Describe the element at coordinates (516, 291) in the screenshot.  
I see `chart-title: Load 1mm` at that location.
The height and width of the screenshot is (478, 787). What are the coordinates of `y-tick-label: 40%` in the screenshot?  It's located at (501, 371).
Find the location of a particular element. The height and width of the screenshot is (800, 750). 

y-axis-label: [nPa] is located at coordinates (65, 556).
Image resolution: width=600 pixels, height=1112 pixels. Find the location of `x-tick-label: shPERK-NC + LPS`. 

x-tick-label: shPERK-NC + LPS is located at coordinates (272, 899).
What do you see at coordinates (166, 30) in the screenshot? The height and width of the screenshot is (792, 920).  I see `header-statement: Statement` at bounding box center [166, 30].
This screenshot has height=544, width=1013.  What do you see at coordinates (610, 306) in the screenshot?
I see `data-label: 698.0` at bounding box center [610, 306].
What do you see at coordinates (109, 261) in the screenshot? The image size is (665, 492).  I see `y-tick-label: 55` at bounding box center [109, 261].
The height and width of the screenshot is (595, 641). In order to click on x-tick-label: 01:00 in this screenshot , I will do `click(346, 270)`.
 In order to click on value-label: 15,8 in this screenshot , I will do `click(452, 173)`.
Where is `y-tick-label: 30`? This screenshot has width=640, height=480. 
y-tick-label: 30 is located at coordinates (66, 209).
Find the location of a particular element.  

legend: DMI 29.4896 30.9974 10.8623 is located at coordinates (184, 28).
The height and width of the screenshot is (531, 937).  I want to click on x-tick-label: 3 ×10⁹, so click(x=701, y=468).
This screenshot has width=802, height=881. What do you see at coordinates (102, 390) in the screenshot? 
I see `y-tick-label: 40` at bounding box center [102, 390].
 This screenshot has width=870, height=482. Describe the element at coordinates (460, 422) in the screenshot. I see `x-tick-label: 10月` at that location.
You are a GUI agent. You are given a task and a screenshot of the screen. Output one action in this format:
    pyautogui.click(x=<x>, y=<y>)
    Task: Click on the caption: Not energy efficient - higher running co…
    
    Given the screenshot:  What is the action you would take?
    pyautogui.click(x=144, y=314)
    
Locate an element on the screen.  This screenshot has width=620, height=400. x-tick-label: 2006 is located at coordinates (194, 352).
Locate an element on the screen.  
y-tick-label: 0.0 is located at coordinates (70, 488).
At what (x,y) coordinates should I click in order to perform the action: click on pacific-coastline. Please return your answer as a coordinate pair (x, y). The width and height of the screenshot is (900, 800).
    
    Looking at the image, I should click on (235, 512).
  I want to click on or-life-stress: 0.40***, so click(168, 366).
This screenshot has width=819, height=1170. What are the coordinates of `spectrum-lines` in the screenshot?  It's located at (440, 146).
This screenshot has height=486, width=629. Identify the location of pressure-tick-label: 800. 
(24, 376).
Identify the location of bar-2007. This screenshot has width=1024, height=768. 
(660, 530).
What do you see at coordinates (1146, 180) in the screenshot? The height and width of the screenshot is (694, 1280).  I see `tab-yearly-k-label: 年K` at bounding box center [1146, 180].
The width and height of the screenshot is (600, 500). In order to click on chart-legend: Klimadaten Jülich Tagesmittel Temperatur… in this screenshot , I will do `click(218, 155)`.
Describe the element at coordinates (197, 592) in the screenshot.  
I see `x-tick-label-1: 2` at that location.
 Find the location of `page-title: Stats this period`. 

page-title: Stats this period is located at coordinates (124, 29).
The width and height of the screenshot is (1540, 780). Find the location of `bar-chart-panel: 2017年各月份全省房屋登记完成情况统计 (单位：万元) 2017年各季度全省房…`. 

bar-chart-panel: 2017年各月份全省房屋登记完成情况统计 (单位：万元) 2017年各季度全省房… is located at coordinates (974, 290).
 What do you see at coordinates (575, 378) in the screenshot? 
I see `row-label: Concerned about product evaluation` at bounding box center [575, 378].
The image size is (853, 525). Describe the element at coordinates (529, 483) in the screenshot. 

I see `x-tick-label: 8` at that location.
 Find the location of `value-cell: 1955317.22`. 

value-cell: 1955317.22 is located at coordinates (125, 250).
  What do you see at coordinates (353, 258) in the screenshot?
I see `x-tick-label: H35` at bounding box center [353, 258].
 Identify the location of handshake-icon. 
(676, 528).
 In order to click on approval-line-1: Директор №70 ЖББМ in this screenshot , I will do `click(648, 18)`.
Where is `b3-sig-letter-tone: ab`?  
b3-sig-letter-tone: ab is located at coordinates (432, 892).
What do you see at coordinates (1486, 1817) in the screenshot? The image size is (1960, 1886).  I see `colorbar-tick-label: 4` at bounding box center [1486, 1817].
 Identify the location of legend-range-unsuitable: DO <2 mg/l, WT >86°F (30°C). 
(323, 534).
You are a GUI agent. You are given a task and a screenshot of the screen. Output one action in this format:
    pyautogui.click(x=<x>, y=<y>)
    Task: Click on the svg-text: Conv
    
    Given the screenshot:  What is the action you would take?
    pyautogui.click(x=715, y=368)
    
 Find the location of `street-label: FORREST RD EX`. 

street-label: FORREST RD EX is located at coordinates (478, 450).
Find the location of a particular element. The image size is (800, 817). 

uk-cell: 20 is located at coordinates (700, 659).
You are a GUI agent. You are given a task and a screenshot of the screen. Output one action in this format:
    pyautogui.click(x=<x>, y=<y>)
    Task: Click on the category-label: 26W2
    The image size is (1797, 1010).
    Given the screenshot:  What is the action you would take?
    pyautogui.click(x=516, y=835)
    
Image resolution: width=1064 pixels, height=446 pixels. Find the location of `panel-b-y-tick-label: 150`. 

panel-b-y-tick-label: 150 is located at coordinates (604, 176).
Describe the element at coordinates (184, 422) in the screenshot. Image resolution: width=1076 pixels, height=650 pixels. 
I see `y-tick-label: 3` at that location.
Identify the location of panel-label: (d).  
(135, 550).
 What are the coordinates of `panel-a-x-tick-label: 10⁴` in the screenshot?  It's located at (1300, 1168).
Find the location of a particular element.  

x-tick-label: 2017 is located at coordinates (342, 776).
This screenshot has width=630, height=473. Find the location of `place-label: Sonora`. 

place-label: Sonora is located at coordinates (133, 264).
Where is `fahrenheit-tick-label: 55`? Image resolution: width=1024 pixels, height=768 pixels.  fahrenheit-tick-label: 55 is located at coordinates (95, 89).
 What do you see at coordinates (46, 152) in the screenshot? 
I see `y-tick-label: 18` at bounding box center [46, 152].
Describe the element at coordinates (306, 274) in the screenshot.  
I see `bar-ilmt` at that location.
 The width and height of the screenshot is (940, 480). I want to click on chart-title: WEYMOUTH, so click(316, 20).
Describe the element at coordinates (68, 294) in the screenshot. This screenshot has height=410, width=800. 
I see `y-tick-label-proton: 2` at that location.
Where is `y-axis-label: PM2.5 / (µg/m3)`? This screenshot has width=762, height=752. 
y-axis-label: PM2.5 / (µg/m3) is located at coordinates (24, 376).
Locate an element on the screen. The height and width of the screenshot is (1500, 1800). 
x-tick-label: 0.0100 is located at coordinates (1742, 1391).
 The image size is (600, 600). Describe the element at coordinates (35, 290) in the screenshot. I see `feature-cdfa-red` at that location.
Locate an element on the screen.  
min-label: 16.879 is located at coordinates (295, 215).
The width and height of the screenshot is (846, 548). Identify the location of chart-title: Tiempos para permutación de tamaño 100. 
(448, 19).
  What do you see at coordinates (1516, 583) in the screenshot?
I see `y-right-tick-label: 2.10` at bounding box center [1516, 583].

== TASK DESCRIPTION ==
Reproduce all of the items above line by line, without altering any character.

== WORKED SOLUTION ==
Describe the element at coordinates (516, 291) in the screenshot.  
I see `chart-title: Load 1mm` at that location.
The height and width of the screenshot is (478, 787). What are the coordinates of `y-tick-label: 40%` in the screenshot?  It's located at (501, 371).
Find the location of a particular element. The height and width of the screenshot is (800, 750). 

y-axis-label: [nPa] is located at coordinates (65, 556).
Image resolution: width=600 pixels, height=1112 pixels. Find the location of `x-tick-label: shPERK-NC + LPS`. 

x-tick-label: shPERK-NC + LPS is located at coordinates (272, 899).
What do you see at coordinates (166, 30) in the screenshot? The height and width of the screenshot is (792, 920).  I see `header-statement: Statement` at bounding box center [166, 30].
This screenshot has height=544, width=1013.  What do you see at coordinates (610, 306) in the screenshot?
I see `data-label: 698.0` at bounding box center [610, 306].
What do you see at coordinates (109, 261) in the screenshot? The image size is (665, 492).  I see `y-tick-label: 55` at bounding box center [109, 261].
The height and width of the screenshot is (595, 641). In order to click on x-tick-label: 01:00 in this screenshot , I will do `click(346, 270)`.
 In order to click on value-label: 15,8 in this screenshot , I will do `click(452, 173)`.
Where is `y-tick-label: 30`? This screenshot has width=640, height=480. 
y-tick-label: 30 is located at coordinates (66, 209).
Find the location of a particular element.  

legend: DMI 29.4896 30.9974 10.8623 is located at coordinates (184, 28).
The height and width of the screenshot is (531, 937).  I want to click on x-tick-label: 3 ×10⁹, so click(x=701, y=468).
This screenshot has width=802, height=881. What do you see at coordinates (102, 390) in the screenshot? 
I see `y-tick-label: 40` at bounding box center [102, 390].
 This screenshot has width=870, height=482. Describe the element at coordinates (460, 422) in the screenshot. I see `x-tick-label: 10月` at that location.
You are a GUI agent. You are given a task and a screenshot of the screen. Output one action in this format:
    pyautogui.click(x=<x>, y=<y>)
    Task: Click on the caption: Not energy efficient - higher running co…
    
    Given the screenshot:  What is the action you would take?
    pyautogui.click(x=144, y=314)
    
Locate an element on the screen.  This screenshot has width=620, height=400. x-tick-label: 2006 is located at coordinates (194, 352).
Locate an element on the screen.  
y-tick-label: 0.0 is located at coordinates (70, 488).
At what (x,y) coordinates should I click in order to perform the action: click on pacific-coastline. Please return your answer as a coordinate pair (x, y). The width and height of the screenshot is (900, 800).
    
    Looking at the image, I should click on (235, 512).
  I want to click on or-life-stress: 0.40***, so click(168, 366).
This screenshot has width=819, height=1170. What are the coordinates of `spectrum-lines` in the screenshot?  It's located at (440, 146).
This screenshot has height=486, width=629. Identify the location of pressure-tick-label: 800. 
(24, 376).
Identify the location of bar-2007. This screenshot has width=1024, height=768. 
(660, 530).
What do you see at coordinates (1146, 180) in the screenshot? The height and width of the screenshot is (694, 1280).  I see `tab-yearly-k-label: 年K` at bounding box center [1146, 180].
The width and height of the screenshot is (600, 500). In order to click on chart-legend: Klimadaten Jülich Tagesmittel Temperatur… in this screenshot , I will do `click(218, 155)`.
Describe the element at coordinates (197, 592) in the screenshot.  
I see `x-tick-label-1: 2` at that location.
 Find the location of `page-title: Stats this period`. 

page-title: Stats this period is located at coordinates (124, 29).
The width and height of the screenshot is (1540, 780). Find the location of `bar-chart-panel: 2017年各月份全省房屋登记完成情况统计 (单位：万元) 2017年各季度全省房…`. 

bar-chart-panel: 2017年各月份全省房屋登记完成情况统计 (单位：万元) 2017年各季度全省房… is located at coordinates (974, 290).
 What do you see at coordinates (575, 378) in the screenshot? 
I see `row-label: Concerned about product evaluation` at bounding box center [575, 378].
The image size is (853, 525). Describe the element at coordinates (529, 483) in the screenshot. 

I see `x-tick-label: 8` at that location.
 Find the location of `value-cell: 1955317.22`. 

value-cell: 1955317.22 is located at coordinates (125, 250).
  What do you see at coordinates (353, 258) in the screenshot?
I see `x-tick-label: H35` at bounding box center [353, 258].
 Identify the location of handshake-icon. 
(676, 528).
 In order to click on approval-line-1: Директор №70 ЖББМ in this screenshot , I will do `click(648, 18)`.
Where is `b3-sig-letter-tone: ab`?  
b3-sig-letter-tone: ab is located at coordinates (432, 892).
What do you see at coordinates (1486, 1817) in the screenshot? The image size is (1960, 1886).  I see `colorbar-tick-label: 4` at bounding box center [1486, 1817].
 Identify the location of legend-range-unsuitable: DO <2 mg/l, WT >86°F (30°C). 
(323, 534).
You are a GUI agent. You are given a task and a screenshot of the screen. Output one action in this format:
    pyautogui.click(x=<x>, y=<y>)
    Task: Click on the svg-text: Conv
    
    Given the screenshot:  What is the action you would take?
    pyautogui.click(x=715, y=368)
    
 Find the location of `street-label: FORREST RD EX`. 

street-label: FORREST RD EX is located at coordinates (478, 450).
Find the location of a particular element. The image size is (800, 817). 

uk-cell: 20 is located at coordinates (700, 659).
You are a GUI agent. You are given a task and a screenshot of the screen. Output one action in this format:
    pyautogui.click(x=<x>, y=<y>)
    Task: Click on the category-label: 26W2
    The image size is (1797, 1010).
    Given the screenshot:  What is the action you would take?
    pyautogui.click(x=516, y=835)
    
Image resolution: width=1064 pixels, height=446 pixels. Find the location of `panel-b-y-tick-label: 150`. 

panel-b-y-tick-label: 150 is located at coordinates (604, 176).
Describe the element at coordinates (184, 422) in the screenshot. Image resolution: width=1076 pixels, height=650 pixels. 
I see `y-tick-label: 3` at that location.
Identify the location of panel-label: (d).  
(135, 550).
 What are the coordinates of `panel-a-x-tick-label: 10⁴` in the screenshot?  It's located at (1300, 1168).
Find the location of a particular element.  

x-tick-label: 2017 is located at coordinates (342, 776).
This screenshot has width=630, height=473. Find the location of `place-label: Sonora`. 

place-label: Sonora is located at coordinates (133, 264).
Where is `fahrenheit-tick-label: 55`? Image resolution: width=1024 pixels, height=768 pixels.  fahrenheit-tick-label: 55 is located at coordinates (95, 89).
 What do you see at coordinates (46, 152) in the screenshot? 
I see `y-tick-label: 18` at bounding box center [46, 152].
Describe the element at coordinates (306, 274) in the screenshot.  
I see `bar-ilmt` at that location.
 The width and height of the screenshot is (940, 480). I want to click on chart-title: WEYMOUTH, so click(316, 20).
Describe the element at coordinates (68, 294) in the screenshot. This screenshot has height=410, width=800. 
I see `y-tick-label-proton: 2` at that location.
Where is `y-axis-label: PM2.5 / (µg/m3)`? This screenshot has width=762, height=752. 
y-axis-label: PM2.5 / (µg/m3) is located at coordinates (24, 376).
Locate an element on the screen. The height and width of the screenshot is (1500, 1800). 
x-tick-label: 0.0100 is located at coordinates (1742, 1391).
 The image size is (600, 600). Describe the element at coordinates (35, 290) in the screenshot. I see `feature-cdfa-red` at that location.
Locate an element on the screen.  
min-label: 16.879 is located at coordinates (295, 215).
The width and height of the screenshot is (846, 548). Identify the location of chart-title: Tiempos para permutación de tamaño 100. 
(448, 19).
  What do you see at coordinates (1516, 583) in the screenshot?
I see `y-right-tick-label: 2.10` at bounding box center [1516, 583].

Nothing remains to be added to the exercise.